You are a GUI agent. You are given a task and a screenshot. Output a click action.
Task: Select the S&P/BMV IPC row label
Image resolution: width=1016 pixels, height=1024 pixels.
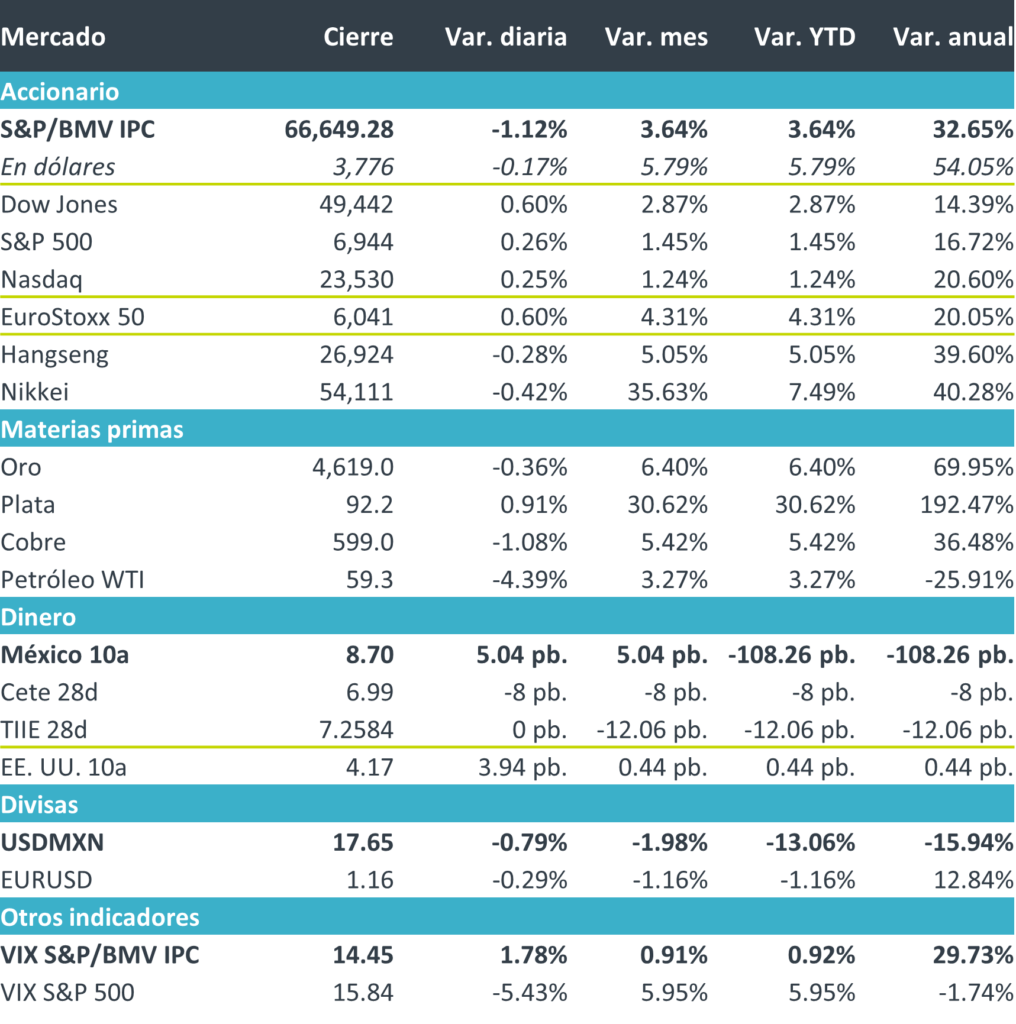78,129
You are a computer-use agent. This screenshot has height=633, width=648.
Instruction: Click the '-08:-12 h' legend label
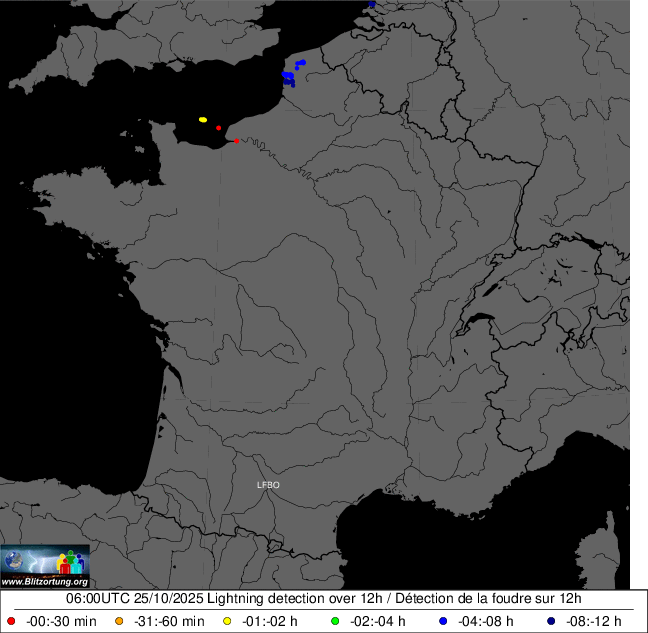point(596,621)
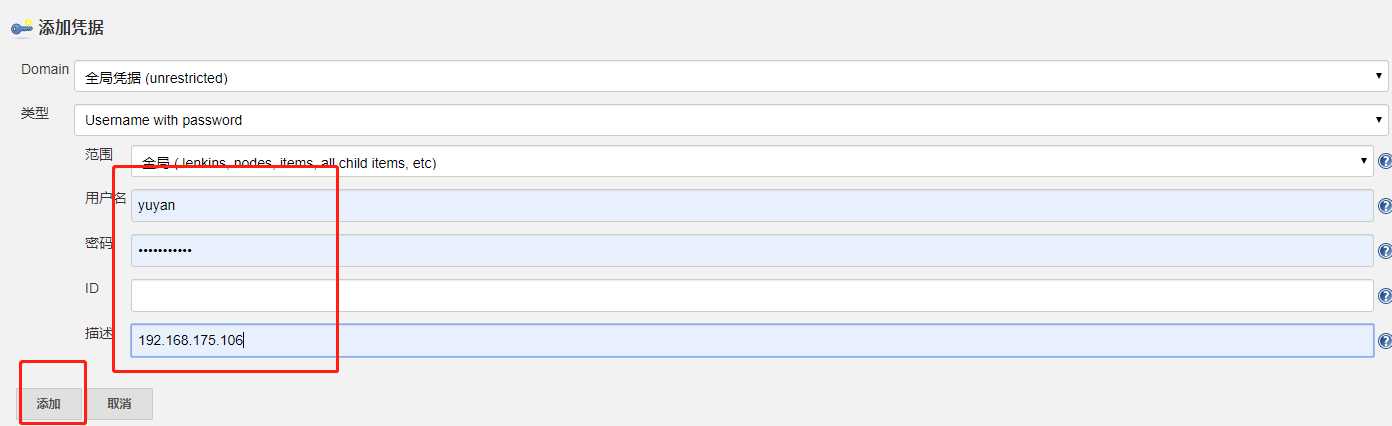Open help icon for the 描述 field
Viewport: 1392px width, 426px height.
click(x=1385, y=341)
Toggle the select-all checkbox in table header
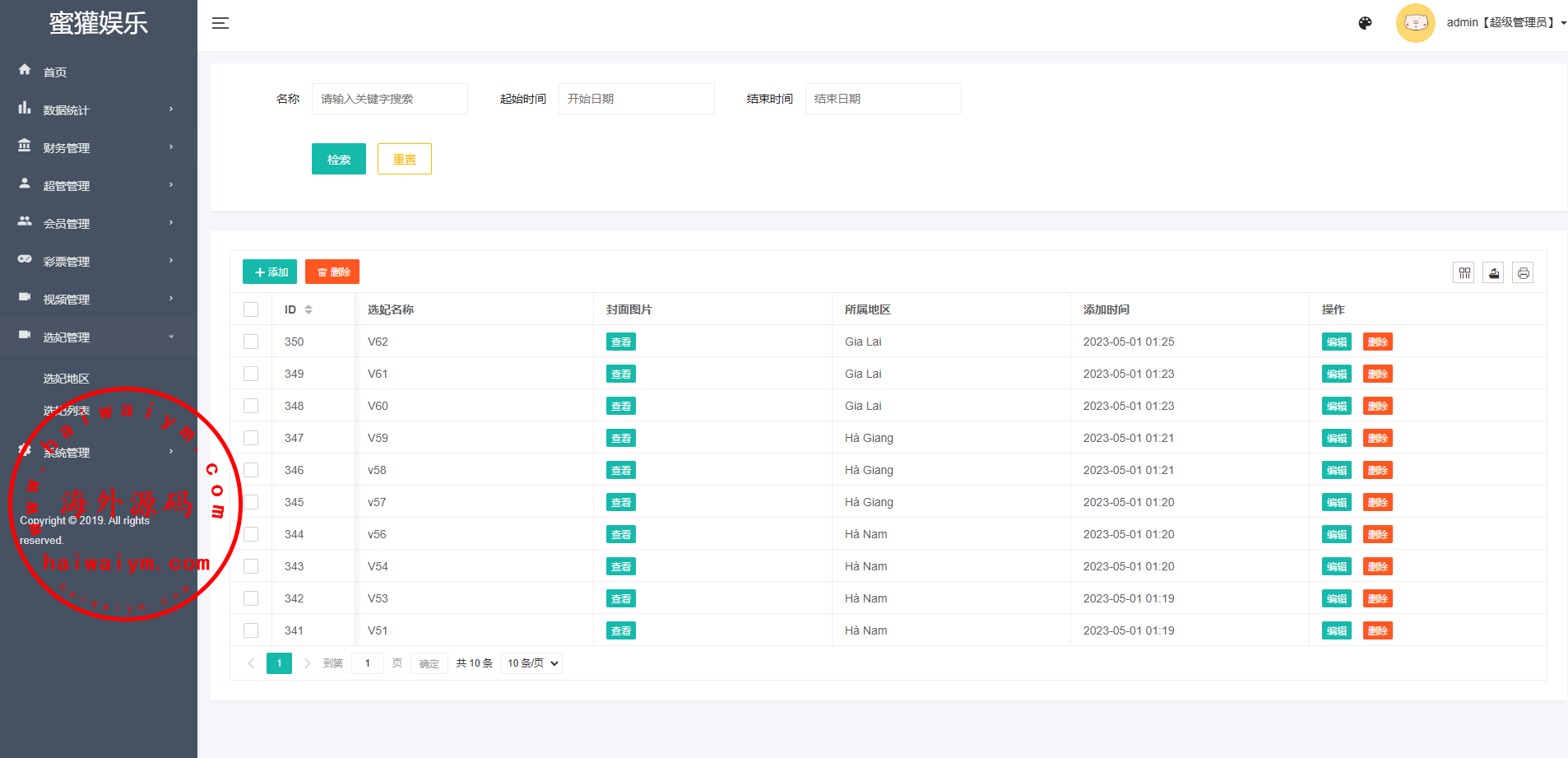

--*--

What to produce » Above are the records; copy them exactly without the pictures.

Finished task »
You are a GUI agent. You are given a task and a screenshot. Output a click action.
Task: Select the S&P/BMV IPC row label
Image resolution: width=1016 pixels, height=1024 pixels.
78,129
You are a computer-use agent. This screenshot has height=633, width=648.
Instruction: Click the '-08:-12 h' legend label
point(596,621)
Open help icon for the 描述 field
Viewport: 1392px width, 426px height.
click(x=1385, y=341)
Toggle the select-all checkbox in table header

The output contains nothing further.